THE TASK -
Arrange all of the records below into a Markdown table with two columns, Row and Line. Give each line its own numbered row and leave out the blank lines.

DATA LINES -
_ _ _

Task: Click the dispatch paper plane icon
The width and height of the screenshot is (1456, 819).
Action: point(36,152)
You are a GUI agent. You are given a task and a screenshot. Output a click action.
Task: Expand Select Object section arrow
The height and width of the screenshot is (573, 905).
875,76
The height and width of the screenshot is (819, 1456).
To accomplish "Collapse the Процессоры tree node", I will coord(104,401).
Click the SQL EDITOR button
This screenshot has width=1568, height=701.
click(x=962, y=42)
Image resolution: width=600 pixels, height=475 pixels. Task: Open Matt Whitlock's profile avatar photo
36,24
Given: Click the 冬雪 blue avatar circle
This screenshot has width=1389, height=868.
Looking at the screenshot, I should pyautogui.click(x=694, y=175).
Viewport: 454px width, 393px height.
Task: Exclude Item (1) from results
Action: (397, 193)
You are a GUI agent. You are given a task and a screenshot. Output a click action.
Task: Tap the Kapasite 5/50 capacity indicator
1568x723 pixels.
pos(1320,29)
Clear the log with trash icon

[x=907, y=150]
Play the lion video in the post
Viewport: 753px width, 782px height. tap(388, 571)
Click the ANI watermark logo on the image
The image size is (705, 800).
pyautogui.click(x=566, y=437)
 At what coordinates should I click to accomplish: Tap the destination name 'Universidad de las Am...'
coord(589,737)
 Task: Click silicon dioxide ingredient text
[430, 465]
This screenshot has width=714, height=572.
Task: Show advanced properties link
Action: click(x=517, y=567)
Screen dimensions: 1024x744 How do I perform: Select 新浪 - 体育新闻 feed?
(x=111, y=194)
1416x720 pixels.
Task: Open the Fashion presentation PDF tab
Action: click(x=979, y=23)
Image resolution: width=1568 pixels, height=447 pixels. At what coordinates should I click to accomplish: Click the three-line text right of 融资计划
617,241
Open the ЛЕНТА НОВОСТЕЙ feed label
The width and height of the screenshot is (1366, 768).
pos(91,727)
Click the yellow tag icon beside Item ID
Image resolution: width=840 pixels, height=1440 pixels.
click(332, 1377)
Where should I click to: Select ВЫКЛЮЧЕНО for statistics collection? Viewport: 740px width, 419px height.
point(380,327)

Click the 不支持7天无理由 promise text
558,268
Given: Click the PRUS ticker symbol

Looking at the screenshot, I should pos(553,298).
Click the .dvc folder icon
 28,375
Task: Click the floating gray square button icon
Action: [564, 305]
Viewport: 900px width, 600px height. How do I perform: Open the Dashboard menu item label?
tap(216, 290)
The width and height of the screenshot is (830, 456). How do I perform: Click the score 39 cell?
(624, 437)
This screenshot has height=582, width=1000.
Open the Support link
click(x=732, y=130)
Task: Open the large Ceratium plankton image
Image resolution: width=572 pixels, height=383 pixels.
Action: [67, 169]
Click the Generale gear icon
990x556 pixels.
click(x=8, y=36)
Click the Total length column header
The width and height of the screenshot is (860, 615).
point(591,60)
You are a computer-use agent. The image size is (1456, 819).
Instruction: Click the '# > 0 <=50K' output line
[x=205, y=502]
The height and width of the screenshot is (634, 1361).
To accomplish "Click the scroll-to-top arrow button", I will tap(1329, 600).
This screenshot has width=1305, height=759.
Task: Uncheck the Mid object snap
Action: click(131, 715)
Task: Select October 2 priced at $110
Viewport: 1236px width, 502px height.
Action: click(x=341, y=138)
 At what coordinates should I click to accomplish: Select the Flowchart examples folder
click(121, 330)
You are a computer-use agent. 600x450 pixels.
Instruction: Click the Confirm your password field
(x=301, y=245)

_ _ _

RESULT OF THIS EXERCISE -
| Row | Line |
|---|---|
| 1 | Task: Click the dispatch paper plane icon |
| 2 | The width and height of the screenshot is (1456, 819). |
| 3 | Action: point(36,152) |
| 4 | You are a GUI agent. You are given a task and a screenshot. Output a click action. |
| 5 | Task: Expand Select Object section arrow |
| 6 | The height and width of the screenshot is (573, 905). |
| 7 | 875,76 |
| 8 | The height and width of the screenshot is (819, 1456). |
| 9 | To accomplish "Collapse the Процессоры tree node", I will coord(104,401). |
| 10 | Click the SQL EDITOR button |
| 11 | This screenshot has width=1568, height=701. |
| 12 | click(x=962, y=42) |
| 13 | Image resolution: width=600 pixels, height=475 pixels. Task: Open Matt Whitlock's profile avatar photo |
| 14 | 36,24 |
| 15 | Given: Click the 冬雪 blue avatar circle |
| 16 | This screenshot has width=1389, height=868. |
| 17 | Looking at the screenshot, I should pyautogui.click(x=694, y=175). |
| 18 | Viewport: 454px width, 393px height. |
| 19 | Task: Exclude Item (1) from results |
| 20 | Action: (397, 193) |
| 21 | You are a GUI agent. You are given a task and a screenshot. Output a click action. |
| 22 | Task: Tap the Kapasite 5/50 capacity indicator |
| 23 | 1568x723 pixels. |
| 24 | pos(1320,29) |
| 25 | Clear the log with trash icon |
| 26 | [x=907, y=150] |
| 27 | Play the lion video in the post |
| 28 | Viewport: 753px width, 782px height. tap(388, 571) |
| 29 | Click the ANI watermark logo on the image |
| 30 | The image size is (705, 800). |
| 31 | pyautogui.click(x=566, y=437) |
| 32 |  At what coordinates should I click to accomplish: Tap the destination name 'Universidad de las Am...' |
| 33 | coord(589,737) |
| 34 |  Task: Click silicon dioxide ingredient text |
| 35 | [430, 465] |
| 36 | This screenshot has width=714, height=572. |
| 37 | Task: Show advanced properties link |
| 38 | Action: click(x=517, y=567) |
| 39 | Screen dimensions: 1024x744 How do I perform: Select 新浪 - 体育新闻 feed? |
| 40 | (x=111, y=194) |
| 41 | 1416x720 pixels. |
| 42 | Task: Open the Fashion presentation PDF tab |
| 43 | Action: click(x=979, y=23) |
| 44 | Image resolution: width=1568 pixels, height=447 pixels. At what coordinates should I click to accomplish: Click the three-line text right of 融资计划 |
| 45 | 617,241 |
| 46 | Open the ЛЕНТА НОВОСТЕЙ feed label |
| 47 | The width and height of the screenshot is (1366, 768). |
| 48 | pos(91,727) |
| 49 | Click the yellow tag icon beside Item ID |
| 50 | Image resolution: width=840 pixels, height=1440 pixels. |
| 51 | click(332, 1377) |
| 52 | Where should I click to: Select ВЫКЛЮЧЕНО for statistics collection? Viewport: 740px width, 419px height. |
| 53 | point(380,327) |
| 54 | Click the 不支持7天无理由 promise text |
| 55 | 558,268 |
| 56 | Given: Click the PRUS ticker symbol |
| 57 | Looking at the screenshot, I should pos(553,298). |
| 58 | Click the .dvc folder icon |
| 59 |  28,375 |
| 60 | Task: Click the floating gray square button icon |
| 61 | Action: [564, 305] |
| 62 | Viewport: 900px width, 600px height. How do I perform: Open the Dashboard menu item label? |
| 63 | tap(216, 290) |
| 64 | The width and height of the screenshot is (830, 456). How do I perform: Click the score 39 cell? |
| 65 | (624, 437) |
| 66 | This screenshot has height=582, width=1000. |
| 67 | Open the Support link |
| 68 | click(x=732, y=130) |
| 69 | Task: Open the large Ceratium plankton image |
| 70 | Image resolution: width=572 pixels, height=383 pixels. |
| 71 | Action: [67, 169] |
| 72 | Click the Generale gear icon |
| 73 | 990x556 pixels. |
| 74 | click(x=8, y=36) |
| 75 | Click the Total length column header |
| 76 | The width and height of the screenshot is (860, 615). |
| 77 | point(591,60) |
| 78 | You are a computer-use agent. The image size is (1456, 819). |
| 79 | Instruction: Click the '# > 0 <=50K' output line |
| 80 | [x=205, y=502] |
| 81 | The height and width of the screenshot is (634, 1361). |
| 82 | To accomplish "Click the scroll-to-top arrow button", I will tap(1329, 600). |
| 83 | This screenshot has width=1305, height=759. |
| 84 | Task: Uncheck the Mid object snap |
| 85 | Action: click(131, 715) |
| 86 | Task: Select October 2 priced at $110 |
| 87 | Viewport: 1236px width, 502px height. |
| 88 | Action: click(x=341, y=138) |
| 89 |  At what coordinates should I click to accomplish: Select the Flowchart examples folder |
| 90 | click(121, 330) |
| 91 | You are a computer-use agent. 600x450 pixels. |
| 92 | Instruction: Click the Confirm your password field |
| 93 | (x=301, y=245) |